I was not going to weigh in on the matter of cocaine being found at the lower entrance of the White House, but with what I am reading on social media, I now feel compelled to say something.
We know that a small amount of cocaine was found in a bag near a heavily trafficked area of the White House. This basically means it could have been dropped by almost anyone, including a tourist. I know that is not the truth that some want to accept. Forgetting that correlation does not equal causation, they would rather believe it was left there by Hunter Biden, the president's son.
The Secret Service has concluded their investigation stating that they simply cannot determine who dropped the bag. I know this is frustrating to the many on social media who believe they know better, but until they have inside access to the investigation, I think it seems best to conclude there really is nothing to see here.
But, I want to make what I think is a more central point. I spent 38 years as a pastor and during that time in ministry, I encountered people addicted to alcohol and drugs of various kinds. They would come to see me in confidence because they had a problem, they knew it, and wanted help. The task in front of me was to do what I could to assist them in getting professional counseling, to go to Alcoholics Anonymous or Celebrate Recovery or any rehabilitation program; and to do what I could to come alongside them to help them in their time of need. I did not call the police to report them because that was not what they needed. Christ-like compassion demanded that I assist them in their challenges.
Let's assume for the moment that it is true the cocaine belonged to Hunter Biden. If true, what that means is he has relapsed back into his addiction and needs help. No parent wants to see this happen to their child. As a parent of adult children, I empathize with Joe and Jill Biden. I am sure they pray for Hunter every day as I would pray for one of my children if they suffered from an addiction; and after their recovery I would continue to pray they never relapse. Are we more interested that Hunter get help or that he be arrested and publicly shamed?

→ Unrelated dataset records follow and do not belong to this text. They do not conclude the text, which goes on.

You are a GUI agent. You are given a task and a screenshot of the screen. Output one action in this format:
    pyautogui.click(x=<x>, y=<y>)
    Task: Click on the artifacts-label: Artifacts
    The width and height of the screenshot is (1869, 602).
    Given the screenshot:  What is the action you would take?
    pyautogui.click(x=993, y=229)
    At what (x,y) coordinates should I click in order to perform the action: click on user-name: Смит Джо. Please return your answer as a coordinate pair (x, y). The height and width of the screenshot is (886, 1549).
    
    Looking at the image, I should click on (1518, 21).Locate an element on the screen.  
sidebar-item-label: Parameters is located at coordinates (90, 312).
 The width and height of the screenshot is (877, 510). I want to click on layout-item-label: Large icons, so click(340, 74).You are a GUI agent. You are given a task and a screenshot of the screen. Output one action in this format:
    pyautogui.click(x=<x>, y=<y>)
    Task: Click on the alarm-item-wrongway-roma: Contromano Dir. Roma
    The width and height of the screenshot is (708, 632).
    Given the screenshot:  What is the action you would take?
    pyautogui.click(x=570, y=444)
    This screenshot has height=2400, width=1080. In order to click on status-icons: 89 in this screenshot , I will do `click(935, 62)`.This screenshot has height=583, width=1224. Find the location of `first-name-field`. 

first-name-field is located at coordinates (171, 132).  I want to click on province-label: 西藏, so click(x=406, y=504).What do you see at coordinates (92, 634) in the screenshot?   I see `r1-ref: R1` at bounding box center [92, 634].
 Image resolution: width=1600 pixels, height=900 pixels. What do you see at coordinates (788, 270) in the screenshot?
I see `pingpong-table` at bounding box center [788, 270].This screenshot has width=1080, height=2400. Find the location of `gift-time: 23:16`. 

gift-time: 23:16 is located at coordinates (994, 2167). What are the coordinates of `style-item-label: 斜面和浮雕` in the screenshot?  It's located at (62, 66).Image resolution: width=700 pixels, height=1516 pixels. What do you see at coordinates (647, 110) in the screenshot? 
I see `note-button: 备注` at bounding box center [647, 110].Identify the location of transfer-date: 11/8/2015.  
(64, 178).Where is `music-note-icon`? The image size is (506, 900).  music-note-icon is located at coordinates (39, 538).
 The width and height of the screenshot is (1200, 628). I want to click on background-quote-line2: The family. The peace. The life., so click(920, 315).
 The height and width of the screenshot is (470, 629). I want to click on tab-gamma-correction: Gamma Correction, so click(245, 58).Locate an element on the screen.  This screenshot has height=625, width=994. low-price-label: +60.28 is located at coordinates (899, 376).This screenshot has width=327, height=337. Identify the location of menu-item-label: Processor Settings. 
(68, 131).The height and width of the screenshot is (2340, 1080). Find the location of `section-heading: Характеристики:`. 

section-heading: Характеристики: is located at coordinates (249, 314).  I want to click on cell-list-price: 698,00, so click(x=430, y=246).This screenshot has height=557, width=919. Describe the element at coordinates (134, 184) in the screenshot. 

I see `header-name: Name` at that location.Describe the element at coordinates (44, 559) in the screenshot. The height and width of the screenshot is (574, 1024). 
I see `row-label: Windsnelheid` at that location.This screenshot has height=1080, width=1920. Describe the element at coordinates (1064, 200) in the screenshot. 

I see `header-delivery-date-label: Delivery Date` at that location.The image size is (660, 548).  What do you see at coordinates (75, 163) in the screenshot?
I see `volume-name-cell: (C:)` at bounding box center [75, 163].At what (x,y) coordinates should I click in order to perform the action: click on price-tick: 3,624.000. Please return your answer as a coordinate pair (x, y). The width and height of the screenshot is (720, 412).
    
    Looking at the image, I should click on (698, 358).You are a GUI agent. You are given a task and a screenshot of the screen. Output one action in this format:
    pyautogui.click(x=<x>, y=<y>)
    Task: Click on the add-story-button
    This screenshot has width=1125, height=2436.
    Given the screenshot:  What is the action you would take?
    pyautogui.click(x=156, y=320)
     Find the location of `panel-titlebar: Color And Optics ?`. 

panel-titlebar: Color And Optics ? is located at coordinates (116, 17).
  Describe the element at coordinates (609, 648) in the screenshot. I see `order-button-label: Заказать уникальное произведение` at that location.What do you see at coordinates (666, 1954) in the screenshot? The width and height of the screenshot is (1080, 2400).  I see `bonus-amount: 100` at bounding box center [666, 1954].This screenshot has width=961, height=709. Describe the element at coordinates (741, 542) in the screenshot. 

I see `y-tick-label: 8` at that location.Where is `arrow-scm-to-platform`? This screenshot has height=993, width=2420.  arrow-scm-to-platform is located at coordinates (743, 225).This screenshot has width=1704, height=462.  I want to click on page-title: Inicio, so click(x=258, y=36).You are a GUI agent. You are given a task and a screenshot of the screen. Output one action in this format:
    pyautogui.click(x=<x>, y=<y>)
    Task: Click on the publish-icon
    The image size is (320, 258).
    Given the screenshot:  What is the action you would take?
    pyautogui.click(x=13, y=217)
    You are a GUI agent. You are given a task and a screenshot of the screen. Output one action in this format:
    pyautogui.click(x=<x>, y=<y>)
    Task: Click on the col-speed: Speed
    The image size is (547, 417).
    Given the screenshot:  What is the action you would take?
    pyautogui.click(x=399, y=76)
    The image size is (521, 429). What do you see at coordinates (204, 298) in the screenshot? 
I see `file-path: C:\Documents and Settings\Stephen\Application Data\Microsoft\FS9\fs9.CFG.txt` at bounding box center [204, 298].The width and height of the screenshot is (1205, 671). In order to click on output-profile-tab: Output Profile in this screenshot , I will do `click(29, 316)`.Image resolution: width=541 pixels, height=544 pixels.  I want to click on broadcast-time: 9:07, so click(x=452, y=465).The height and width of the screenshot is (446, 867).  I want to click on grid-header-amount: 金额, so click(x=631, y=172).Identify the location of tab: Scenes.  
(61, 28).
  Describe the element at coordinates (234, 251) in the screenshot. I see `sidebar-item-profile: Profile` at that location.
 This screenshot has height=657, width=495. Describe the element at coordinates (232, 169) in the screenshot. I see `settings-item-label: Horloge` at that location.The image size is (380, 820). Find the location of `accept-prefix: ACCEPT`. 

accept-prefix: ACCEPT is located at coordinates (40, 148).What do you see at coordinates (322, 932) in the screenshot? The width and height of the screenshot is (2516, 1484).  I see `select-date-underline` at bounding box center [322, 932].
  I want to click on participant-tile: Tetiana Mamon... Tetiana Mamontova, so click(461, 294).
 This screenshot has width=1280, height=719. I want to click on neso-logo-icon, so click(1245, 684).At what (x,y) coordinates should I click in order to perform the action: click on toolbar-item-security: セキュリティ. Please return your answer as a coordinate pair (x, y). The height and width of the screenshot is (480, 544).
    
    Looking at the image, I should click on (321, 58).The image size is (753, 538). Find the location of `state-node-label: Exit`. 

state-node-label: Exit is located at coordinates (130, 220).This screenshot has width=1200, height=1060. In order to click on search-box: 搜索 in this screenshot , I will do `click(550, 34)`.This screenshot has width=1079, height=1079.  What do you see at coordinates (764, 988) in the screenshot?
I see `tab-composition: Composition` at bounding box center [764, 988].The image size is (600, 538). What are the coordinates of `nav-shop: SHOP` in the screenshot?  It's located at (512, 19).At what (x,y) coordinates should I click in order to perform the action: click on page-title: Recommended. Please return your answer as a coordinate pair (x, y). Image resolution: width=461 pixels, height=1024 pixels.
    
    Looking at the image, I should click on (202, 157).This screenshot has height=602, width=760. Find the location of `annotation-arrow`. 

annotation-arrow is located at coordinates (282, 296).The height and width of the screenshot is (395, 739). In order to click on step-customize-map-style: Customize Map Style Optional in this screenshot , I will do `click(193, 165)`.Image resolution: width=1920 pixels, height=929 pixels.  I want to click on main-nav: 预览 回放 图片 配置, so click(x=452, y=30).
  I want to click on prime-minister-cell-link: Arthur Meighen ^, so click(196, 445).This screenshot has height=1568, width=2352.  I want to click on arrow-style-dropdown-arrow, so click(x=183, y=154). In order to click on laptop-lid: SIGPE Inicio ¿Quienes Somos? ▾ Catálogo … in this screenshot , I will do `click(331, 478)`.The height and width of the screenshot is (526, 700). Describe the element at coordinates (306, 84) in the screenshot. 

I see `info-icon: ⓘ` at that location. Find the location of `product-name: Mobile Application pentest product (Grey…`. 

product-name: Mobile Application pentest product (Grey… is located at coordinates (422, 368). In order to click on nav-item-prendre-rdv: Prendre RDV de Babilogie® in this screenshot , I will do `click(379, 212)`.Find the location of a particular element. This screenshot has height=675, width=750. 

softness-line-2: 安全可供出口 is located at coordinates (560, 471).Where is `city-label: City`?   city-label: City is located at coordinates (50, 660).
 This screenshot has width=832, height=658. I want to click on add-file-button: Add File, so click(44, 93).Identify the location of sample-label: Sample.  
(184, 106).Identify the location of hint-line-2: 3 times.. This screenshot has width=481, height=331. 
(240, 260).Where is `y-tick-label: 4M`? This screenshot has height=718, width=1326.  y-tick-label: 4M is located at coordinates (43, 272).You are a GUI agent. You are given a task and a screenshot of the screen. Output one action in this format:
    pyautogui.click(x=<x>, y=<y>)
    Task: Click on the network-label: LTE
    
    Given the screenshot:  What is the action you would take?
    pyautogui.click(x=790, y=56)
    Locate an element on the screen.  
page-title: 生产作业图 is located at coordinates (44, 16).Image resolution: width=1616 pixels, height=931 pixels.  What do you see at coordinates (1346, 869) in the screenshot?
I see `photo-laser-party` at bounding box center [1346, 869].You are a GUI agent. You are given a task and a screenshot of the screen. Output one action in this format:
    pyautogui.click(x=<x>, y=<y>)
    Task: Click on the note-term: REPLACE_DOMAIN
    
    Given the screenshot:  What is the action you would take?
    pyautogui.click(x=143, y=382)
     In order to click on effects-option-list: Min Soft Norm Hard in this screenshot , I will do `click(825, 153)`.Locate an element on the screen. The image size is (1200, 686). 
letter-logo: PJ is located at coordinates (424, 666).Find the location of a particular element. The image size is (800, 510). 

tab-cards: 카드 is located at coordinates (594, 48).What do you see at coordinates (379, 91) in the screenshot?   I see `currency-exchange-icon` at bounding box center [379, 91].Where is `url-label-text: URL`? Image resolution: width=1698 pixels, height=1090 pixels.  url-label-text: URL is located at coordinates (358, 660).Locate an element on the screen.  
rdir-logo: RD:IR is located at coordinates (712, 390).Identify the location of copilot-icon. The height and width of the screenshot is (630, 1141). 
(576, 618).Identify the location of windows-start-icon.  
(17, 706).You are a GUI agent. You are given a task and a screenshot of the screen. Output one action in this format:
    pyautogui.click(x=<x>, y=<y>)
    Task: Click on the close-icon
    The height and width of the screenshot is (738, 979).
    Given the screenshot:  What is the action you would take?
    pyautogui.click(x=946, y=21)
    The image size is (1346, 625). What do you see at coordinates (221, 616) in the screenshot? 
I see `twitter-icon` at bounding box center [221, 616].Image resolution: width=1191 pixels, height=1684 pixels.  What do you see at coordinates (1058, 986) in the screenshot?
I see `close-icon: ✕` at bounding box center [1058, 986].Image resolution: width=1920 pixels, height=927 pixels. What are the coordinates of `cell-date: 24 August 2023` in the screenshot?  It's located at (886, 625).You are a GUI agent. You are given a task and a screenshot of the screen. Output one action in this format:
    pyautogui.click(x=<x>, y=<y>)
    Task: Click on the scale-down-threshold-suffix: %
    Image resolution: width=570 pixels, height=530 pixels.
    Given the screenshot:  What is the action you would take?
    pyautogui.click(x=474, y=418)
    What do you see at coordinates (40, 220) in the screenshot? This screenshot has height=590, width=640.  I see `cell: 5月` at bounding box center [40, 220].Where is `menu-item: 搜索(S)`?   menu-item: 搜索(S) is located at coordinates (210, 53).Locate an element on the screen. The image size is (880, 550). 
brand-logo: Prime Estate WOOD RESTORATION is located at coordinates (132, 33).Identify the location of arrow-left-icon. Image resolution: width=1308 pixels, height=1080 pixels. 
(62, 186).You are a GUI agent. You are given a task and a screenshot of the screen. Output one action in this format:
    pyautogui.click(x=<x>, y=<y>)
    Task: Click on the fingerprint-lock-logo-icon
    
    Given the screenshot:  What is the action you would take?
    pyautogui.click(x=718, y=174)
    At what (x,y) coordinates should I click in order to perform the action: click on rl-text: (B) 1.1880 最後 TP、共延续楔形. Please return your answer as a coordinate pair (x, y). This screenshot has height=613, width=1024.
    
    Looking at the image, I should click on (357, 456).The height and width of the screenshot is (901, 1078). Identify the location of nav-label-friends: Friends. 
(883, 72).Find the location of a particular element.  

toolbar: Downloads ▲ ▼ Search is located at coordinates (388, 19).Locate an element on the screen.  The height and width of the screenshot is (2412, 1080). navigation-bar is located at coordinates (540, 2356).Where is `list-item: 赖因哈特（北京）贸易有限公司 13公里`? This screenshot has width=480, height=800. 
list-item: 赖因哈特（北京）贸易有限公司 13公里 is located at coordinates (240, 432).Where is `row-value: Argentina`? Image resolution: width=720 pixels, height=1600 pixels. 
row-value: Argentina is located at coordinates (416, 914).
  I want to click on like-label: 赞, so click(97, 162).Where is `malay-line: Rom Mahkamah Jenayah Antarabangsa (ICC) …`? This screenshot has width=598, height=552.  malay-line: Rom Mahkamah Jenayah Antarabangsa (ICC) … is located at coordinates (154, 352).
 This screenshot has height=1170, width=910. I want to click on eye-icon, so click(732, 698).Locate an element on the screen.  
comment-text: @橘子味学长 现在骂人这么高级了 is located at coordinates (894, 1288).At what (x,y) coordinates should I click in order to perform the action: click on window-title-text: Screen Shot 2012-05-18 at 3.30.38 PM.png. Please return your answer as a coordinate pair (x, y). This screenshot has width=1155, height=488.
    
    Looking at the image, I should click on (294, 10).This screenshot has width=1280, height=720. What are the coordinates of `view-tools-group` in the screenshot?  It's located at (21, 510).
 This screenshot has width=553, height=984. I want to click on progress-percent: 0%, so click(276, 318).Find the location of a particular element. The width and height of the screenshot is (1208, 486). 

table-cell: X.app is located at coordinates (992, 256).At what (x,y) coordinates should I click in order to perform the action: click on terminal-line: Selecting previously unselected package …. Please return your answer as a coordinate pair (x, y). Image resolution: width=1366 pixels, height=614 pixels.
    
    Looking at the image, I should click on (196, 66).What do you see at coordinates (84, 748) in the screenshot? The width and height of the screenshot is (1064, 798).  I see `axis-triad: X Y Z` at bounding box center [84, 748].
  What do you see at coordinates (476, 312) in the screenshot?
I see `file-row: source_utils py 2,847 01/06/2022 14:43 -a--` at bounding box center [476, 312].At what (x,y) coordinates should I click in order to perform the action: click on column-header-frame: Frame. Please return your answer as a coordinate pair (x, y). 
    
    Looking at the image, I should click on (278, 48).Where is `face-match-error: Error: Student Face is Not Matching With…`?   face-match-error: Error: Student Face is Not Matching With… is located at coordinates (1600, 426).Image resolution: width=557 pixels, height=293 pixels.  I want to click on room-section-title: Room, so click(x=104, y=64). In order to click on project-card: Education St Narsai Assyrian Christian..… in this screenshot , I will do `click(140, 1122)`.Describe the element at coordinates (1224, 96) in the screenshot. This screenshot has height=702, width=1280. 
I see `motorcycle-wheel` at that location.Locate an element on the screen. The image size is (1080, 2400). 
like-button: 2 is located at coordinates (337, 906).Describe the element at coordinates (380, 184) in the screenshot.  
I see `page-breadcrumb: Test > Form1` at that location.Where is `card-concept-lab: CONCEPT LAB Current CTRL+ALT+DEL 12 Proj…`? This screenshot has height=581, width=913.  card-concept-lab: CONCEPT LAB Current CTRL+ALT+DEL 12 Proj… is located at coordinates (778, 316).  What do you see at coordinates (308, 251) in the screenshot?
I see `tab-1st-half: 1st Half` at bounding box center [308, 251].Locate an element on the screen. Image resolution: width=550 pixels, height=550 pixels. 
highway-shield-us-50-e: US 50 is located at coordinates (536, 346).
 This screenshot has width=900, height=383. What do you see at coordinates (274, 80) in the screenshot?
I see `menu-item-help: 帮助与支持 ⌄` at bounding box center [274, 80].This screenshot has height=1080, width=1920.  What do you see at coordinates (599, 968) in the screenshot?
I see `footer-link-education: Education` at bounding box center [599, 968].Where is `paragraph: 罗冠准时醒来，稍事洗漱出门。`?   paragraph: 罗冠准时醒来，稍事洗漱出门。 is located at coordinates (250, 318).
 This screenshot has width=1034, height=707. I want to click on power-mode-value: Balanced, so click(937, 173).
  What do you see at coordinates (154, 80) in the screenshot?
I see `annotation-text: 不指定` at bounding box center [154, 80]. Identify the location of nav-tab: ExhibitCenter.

But let's say it wasn't Hunter's cocaine. That cocaine belonged to somebody-- somebody who has a problem. This is a person who needs help. One of the things I hope comes from this is that whoever dropped the cocaine realizes that it belonged to them and what a lucky break it was they weren't caught with it on government property. I hope that this event making the news will be dramatic enough for them to seek the help they need. Wouldn't it be wonderful if this were the moment that brought someone to the place finally to do what was necessary to be freed from the prison of their addiction?
One of the sad things that happens when one's politics becomes a religion is that such persons find themselves unable to generate compassion and concern for those whose politics differ from theirs. They are much less concerned with that person who needs help and are more interested in a gotcha moment that scores political points demonstrating the nefarious values of the other side.-- "Look! Here's a bag of cocaine found in the White House and they are covering it up! That proves they are bad!"
These are people so politically obsessed with turning every molehill into a mountain that they can't see the forest for the trees as to what is really important. They are reminiscent of the Pharisees who were accused by Jesus of straining out a gnat and swallowing a camel (Matthew 23:24).
I do not know who dropped that bag of cocaine in the White House and frankly none of us does. But one thing I can tell you is that since the news broke, I have been praying for that person in the hope they will find the help they need. Jesus would do the same.
I will end with this. If I ever find myself in that kind of situation, I know one thing. I will need the love and help of my family and friends. No one can overcome addiction without a community of support; and if I ever need others in that way, at least now I know whom not to count on.